**Action item:**
For this task, extract exactly the lines of the data below, from the line containing "The height and width of the screenshot is (1068, 400)." through the last one, with pictures left out.

**Data for this task:**

--------

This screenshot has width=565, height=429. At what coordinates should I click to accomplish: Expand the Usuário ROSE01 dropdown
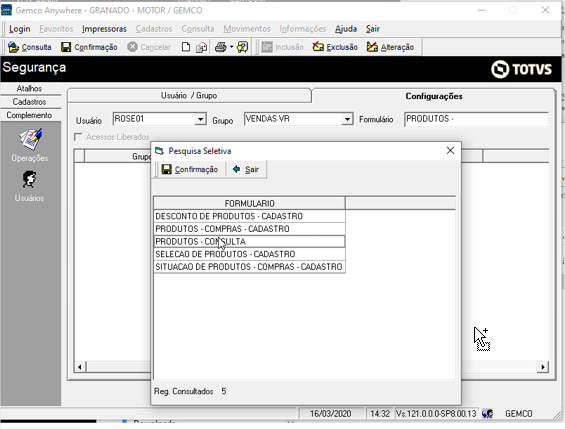[x=200, y=119]
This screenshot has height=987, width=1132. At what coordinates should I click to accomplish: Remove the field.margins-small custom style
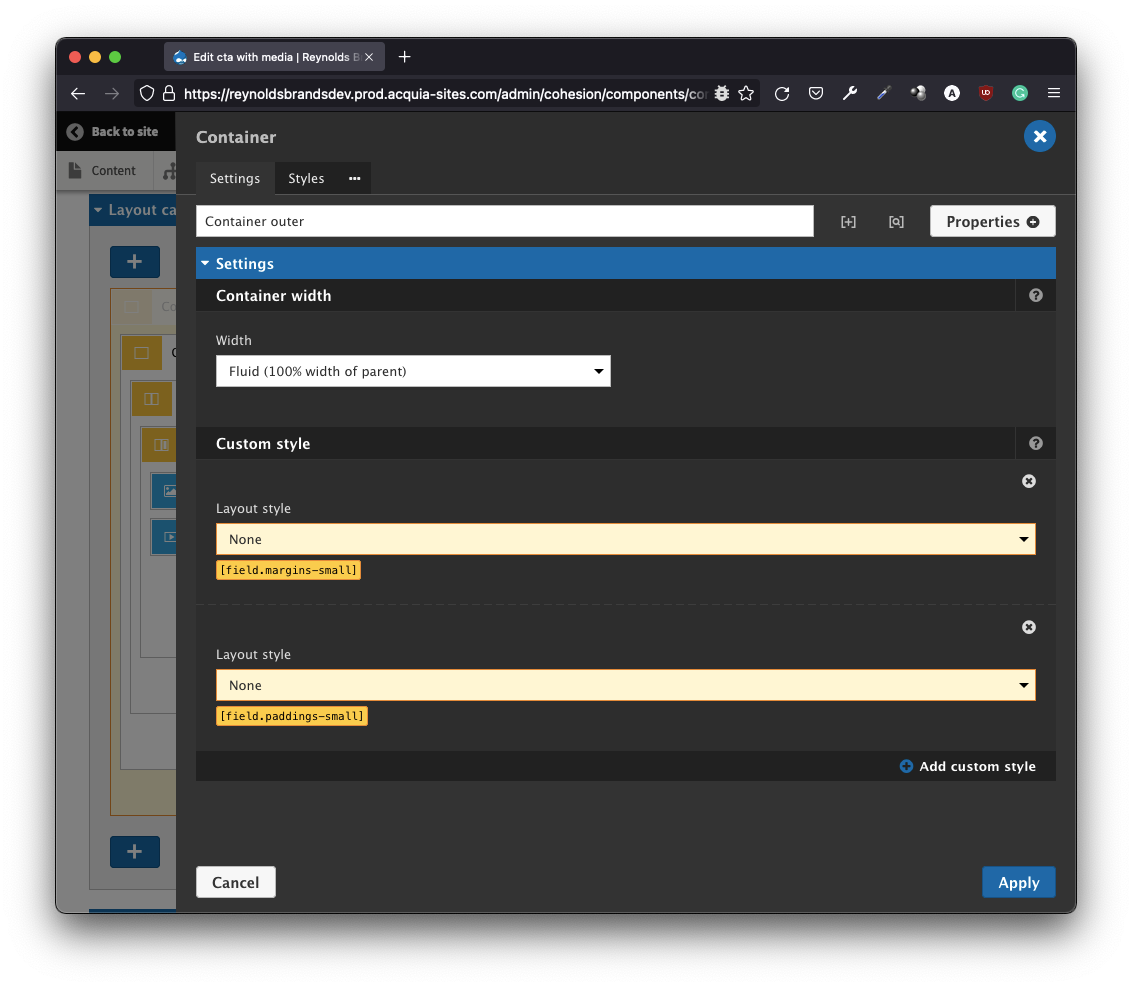coord(1028,481)
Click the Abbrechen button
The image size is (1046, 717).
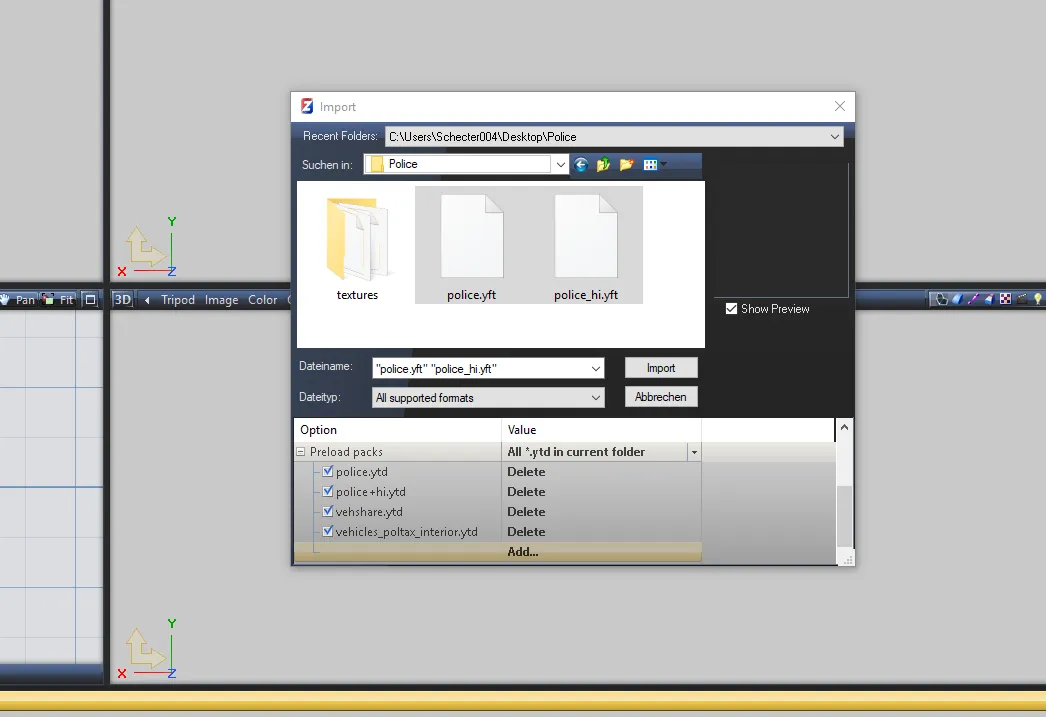pyautogui.click(x=660, y=397)
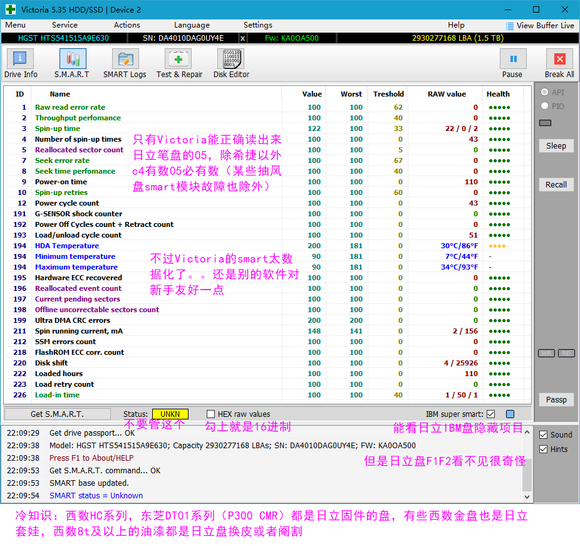The image size is (580, 546).
Task: Click the blue square next to IBM super smart
Action: coord(510,414)

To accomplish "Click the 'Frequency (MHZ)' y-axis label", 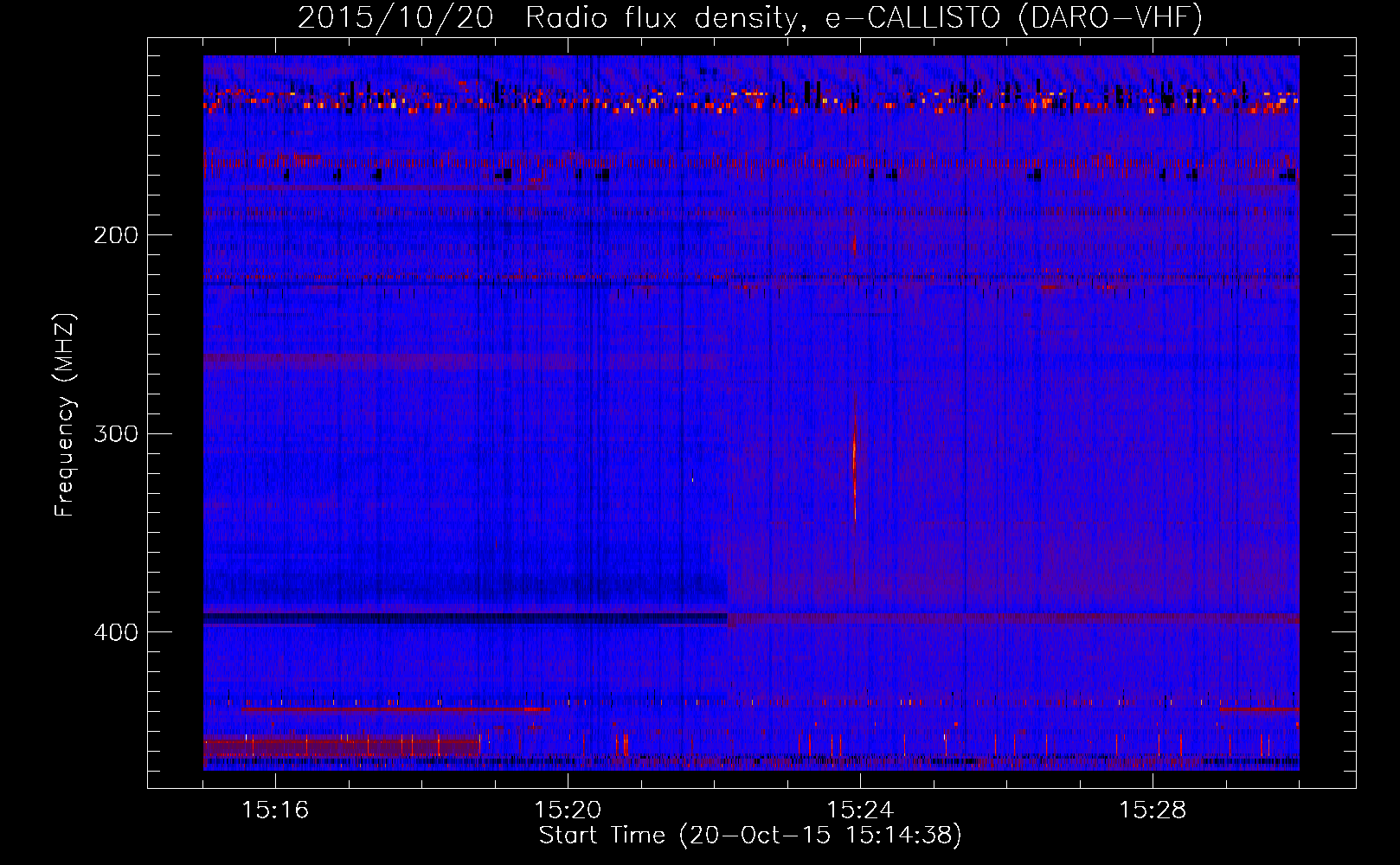I will 65,415.
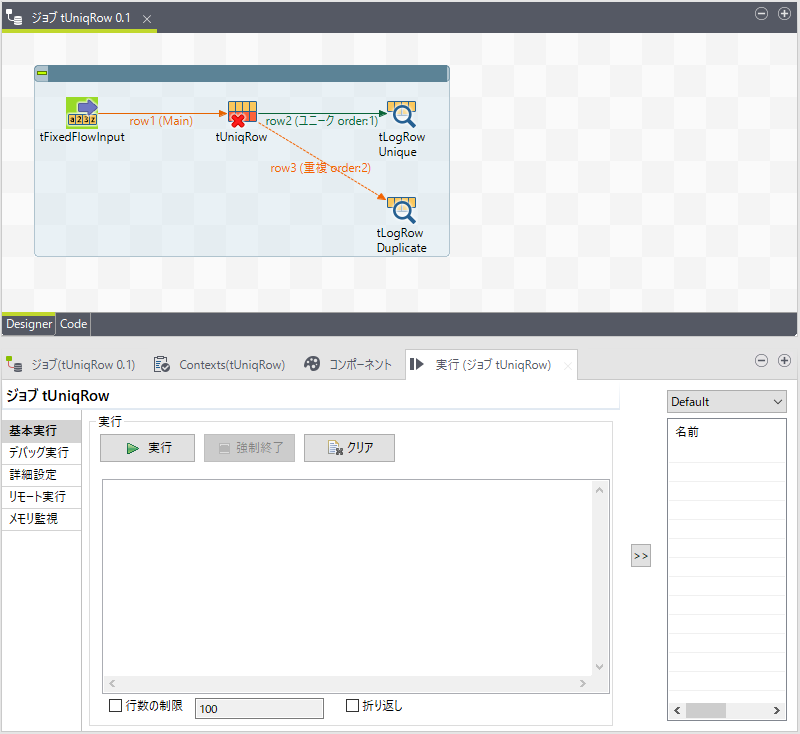The width and height of the screenshot is (800, 734).
Task: Click the pencil icon on the Contexts(tUniqRow) tab
Action: pos(161,365)
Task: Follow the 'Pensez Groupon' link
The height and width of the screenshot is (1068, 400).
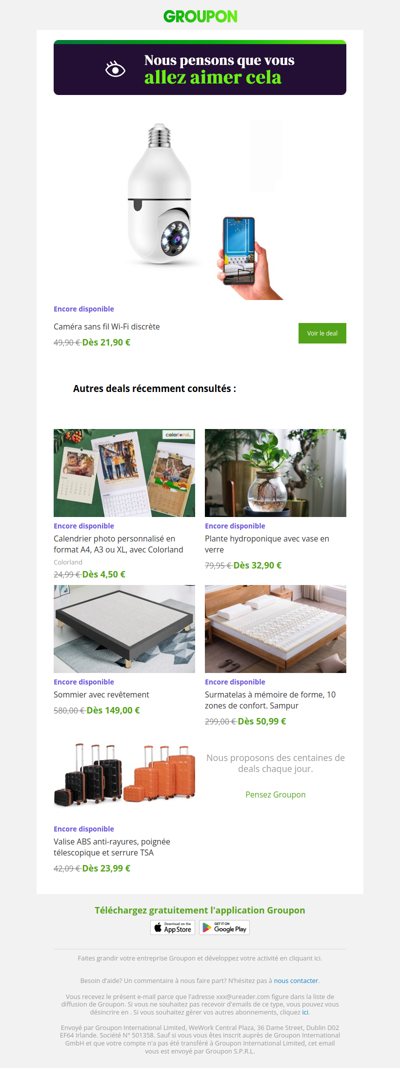Action: tap(275, 794)
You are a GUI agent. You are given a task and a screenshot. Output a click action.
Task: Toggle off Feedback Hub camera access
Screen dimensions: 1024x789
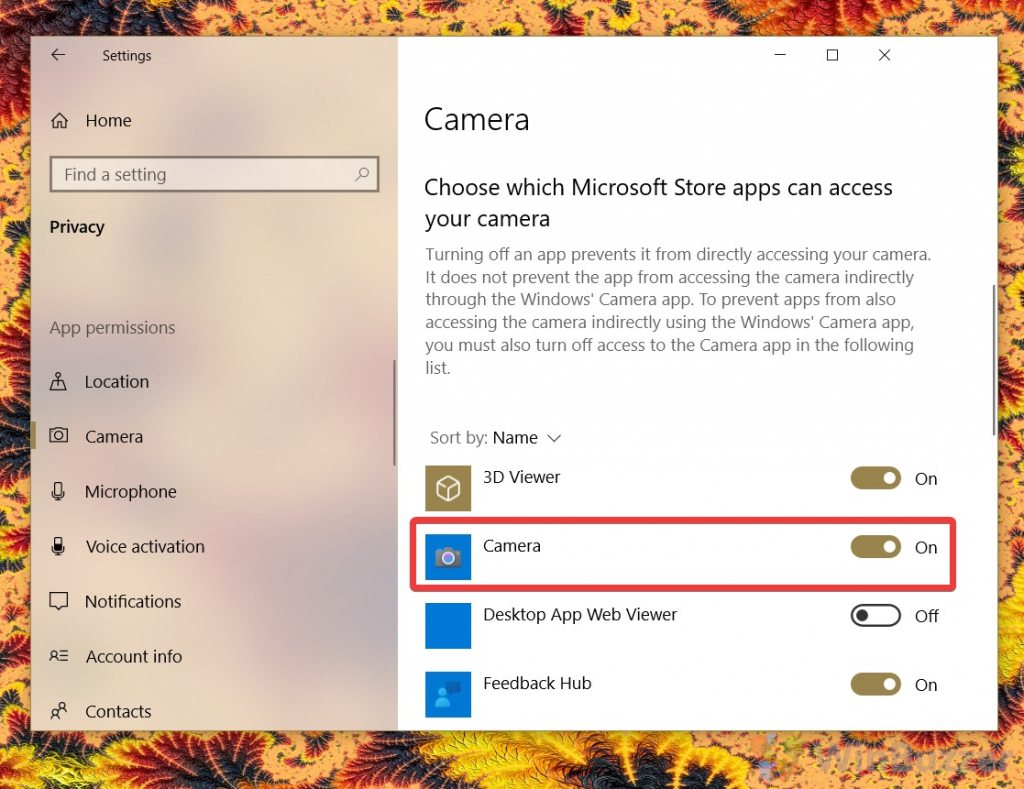[875, 684]
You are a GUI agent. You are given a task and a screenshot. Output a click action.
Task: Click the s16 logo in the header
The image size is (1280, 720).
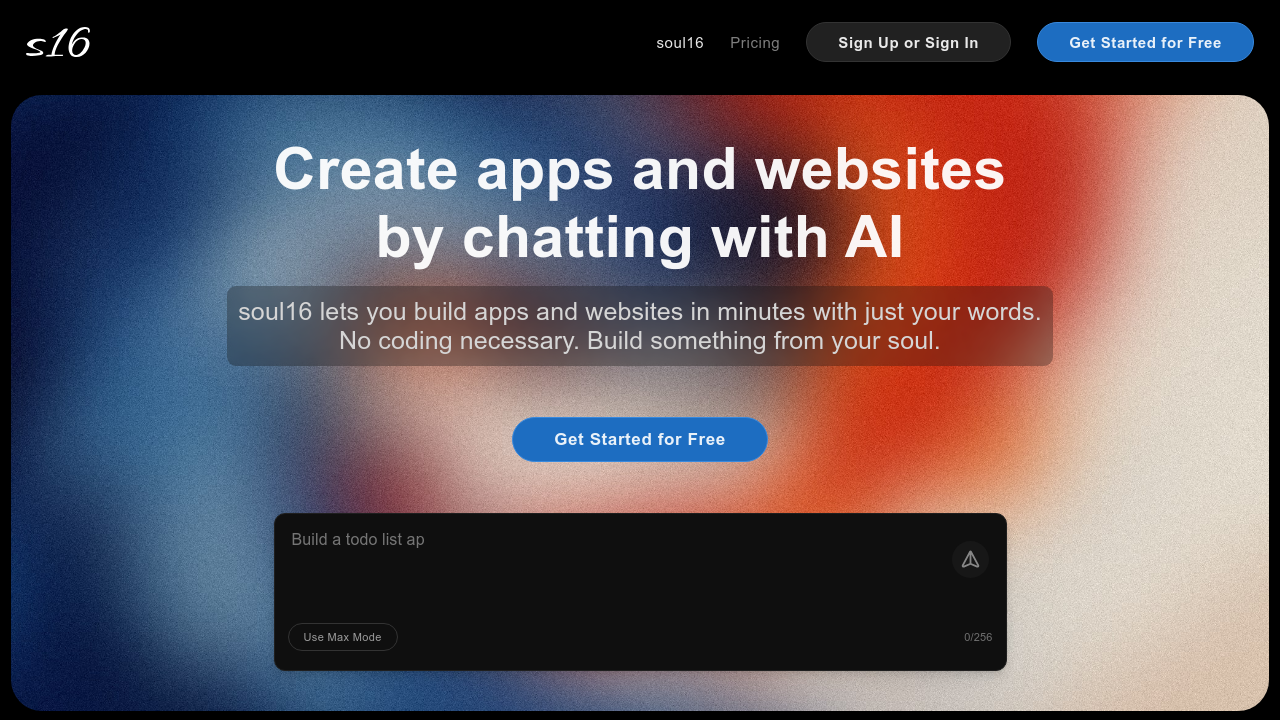[x=58, y=43]
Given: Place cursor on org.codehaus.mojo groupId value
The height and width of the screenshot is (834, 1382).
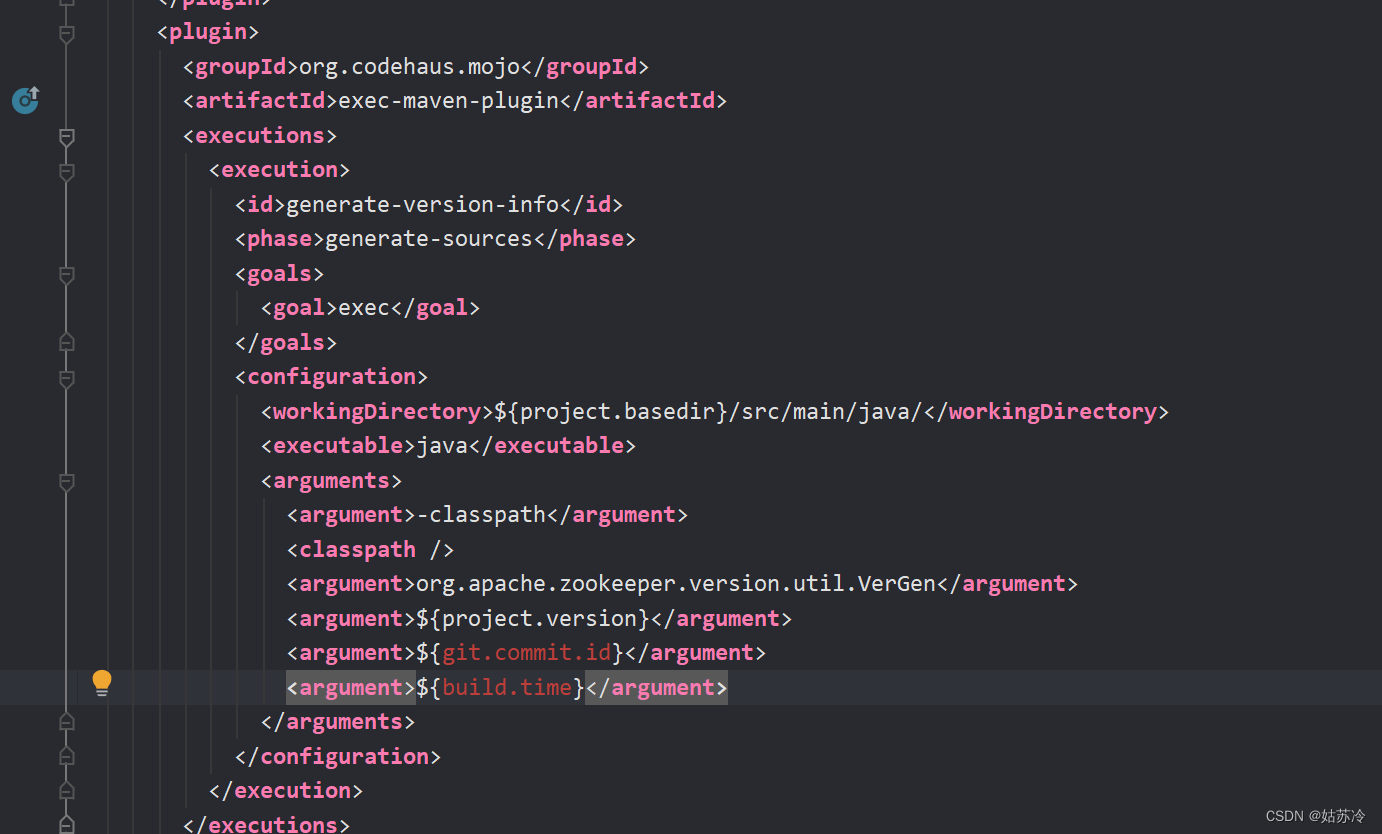Looking at the screenshot, I should tap(409, 66).
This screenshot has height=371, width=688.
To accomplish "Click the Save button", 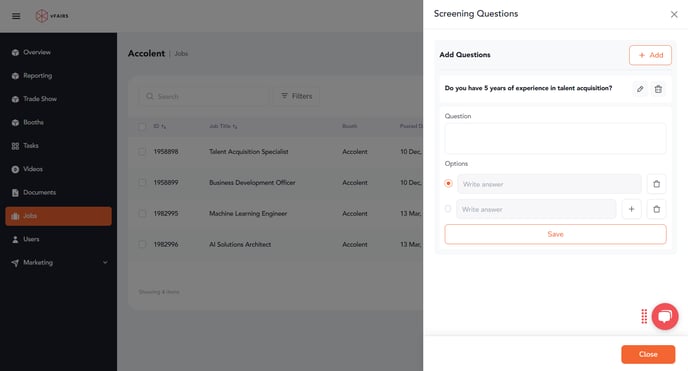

--------

**Written response:**
The height and width of the screenshot is (1068, 400).
Action: tap(275, 794)
You are a GUI agent. You are given a task and a screenshot. Output a click action.
Task: Toggle off Feedback Hub camera access
Screen dimensions: 1024x789
[875, 684]
You are a GUI agent. You are given a task and a screenshot. Output a click action.
Task: Click the s16 logo in the header
The image size is (1280, 720).
[x=58, y=43]
Given: Place cursor on org.codehaus.mojo groupId value
The height and width of the screenshot is (834, 1382).
Looking at the screenshot, I should tap(409, 66).
This screenshot has height=371, width=688.
To accomplish "Click the Save button", 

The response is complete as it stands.